Der Umstand, dass in ehrenamtlich verwalteten Gemeinden die Gemeindevertretung nach wie vor für die Wahl des Bürgermeisters zuständig ist, kann die Beibehaltung der Fünf-Prozent-Sperrklausel nicht rechtfertigen. In sämtlichen ehrenamtlich verwalteten Gemeinden muss ein Wahlbewerber, um sicher einen Sitz in der Gemeindevertretung zu erlangen, ohnehin mindestens fünf Prozent der Wählerstimmen auf sich vereinigen. Dies beruht darauf, dass alle ehrenamtlich verwalteten Gemeinden in Schleswig-Holstein weniger als 10.000 Einwohner haben, was dazu führt, dass maximal 19 Gemeindevertreter zu wählen sind. Bei einem zu wählenden Gremium mit 19 Sitzen beträgt schon die faktische Sperrklausel fünf Prozent. Der Wegfall der gesetzlich normierten Fünf-Prozent-Sperrklausel würde sich in den ehrenamtlich verwalteten Gemeinden - und damit in nahezu 95 Prozent aller schleswig-holsteinischen Gemeinden - praktisch nicht auswirken.
b) Auch bei einer größeren Anzahl von Fraktionen oder Einzelvertretern in der Gemeindevertretung oder im Kreistag drohen keine nachhaltigen Gefahren für die Funktionsfähigkeit der Kommunalvertretung. Für Sachentscheidungen reicht bereits eine relative Abstimmungsmehrheit aus. Bei Wahlen gilt grundsätzlich das Meiststimmenverfahren. Danach ist der Kandidat gewählt, auf den mindestens eine Stimme mehr entfällt als auf eine andere vorgeschlagene Person.
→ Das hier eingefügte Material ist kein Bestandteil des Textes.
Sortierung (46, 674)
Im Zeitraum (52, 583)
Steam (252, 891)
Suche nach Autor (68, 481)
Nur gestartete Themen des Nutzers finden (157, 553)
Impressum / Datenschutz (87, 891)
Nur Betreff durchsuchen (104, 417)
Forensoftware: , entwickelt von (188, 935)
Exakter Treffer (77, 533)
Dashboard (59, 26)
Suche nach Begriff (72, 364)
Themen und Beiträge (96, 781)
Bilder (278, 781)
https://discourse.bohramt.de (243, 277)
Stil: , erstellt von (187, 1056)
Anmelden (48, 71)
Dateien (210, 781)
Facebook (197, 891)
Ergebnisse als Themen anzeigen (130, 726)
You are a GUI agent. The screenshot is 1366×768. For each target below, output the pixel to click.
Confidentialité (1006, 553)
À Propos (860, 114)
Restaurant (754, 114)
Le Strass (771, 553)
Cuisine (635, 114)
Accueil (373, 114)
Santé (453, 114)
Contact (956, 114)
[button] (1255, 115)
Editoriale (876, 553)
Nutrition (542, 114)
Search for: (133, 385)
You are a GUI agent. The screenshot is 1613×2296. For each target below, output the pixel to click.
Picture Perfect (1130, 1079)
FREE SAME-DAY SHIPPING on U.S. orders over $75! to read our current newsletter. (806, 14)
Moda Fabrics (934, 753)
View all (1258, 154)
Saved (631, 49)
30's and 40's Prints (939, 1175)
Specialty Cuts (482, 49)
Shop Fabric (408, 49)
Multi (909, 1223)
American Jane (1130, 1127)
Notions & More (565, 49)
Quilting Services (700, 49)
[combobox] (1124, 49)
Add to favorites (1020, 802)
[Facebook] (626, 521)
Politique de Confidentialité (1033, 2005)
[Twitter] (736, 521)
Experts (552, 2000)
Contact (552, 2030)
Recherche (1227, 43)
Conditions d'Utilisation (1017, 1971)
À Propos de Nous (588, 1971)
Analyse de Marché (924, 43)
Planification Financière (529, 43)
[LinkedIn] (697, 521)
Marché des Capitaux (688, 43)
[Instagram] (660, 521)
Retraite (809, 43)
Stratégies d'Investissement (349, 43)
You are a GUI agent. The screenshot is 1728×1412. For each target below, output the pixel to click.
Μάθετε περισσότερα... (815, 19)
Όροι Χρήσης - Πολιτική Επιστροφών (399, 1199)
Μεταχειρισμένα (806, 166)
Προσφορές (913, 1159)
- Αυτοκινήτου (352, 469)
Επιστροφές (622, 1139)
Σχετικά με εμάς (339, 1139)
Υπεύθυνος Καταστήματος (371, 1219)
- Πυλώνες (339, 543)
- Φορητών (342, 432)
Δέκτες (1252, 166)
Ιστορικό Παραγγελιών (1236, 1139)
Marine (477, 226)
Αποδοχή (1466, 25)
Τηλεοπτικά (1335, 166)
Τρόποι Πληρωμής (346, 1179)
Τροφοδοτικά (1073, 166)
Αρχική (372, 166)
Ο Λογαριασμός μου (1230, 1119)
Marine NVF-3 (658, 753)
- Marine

c) Darüber hinaus liegt eine gänzliche Funktions- und Entscheidungsunfähigkeit in Anbetracht der Regelungen der Gemeinde- und der Kreisordnung fern, die insbesondere die Entscheidungsfähigkeit der Kommunalvertretungen auch dann sicherstellen, wenn das übliche Quorum der Beschlussfähigkeit nicht zu erreichen ist. In der Praxis betrifft dies vor allem die Fälle, in denen die Beschlussunfähigkeit von mehreren Mitgliedern der Gemeindevertretung oder des Kreistags durch Verlassen einer Sitzung herbeigeführt wird.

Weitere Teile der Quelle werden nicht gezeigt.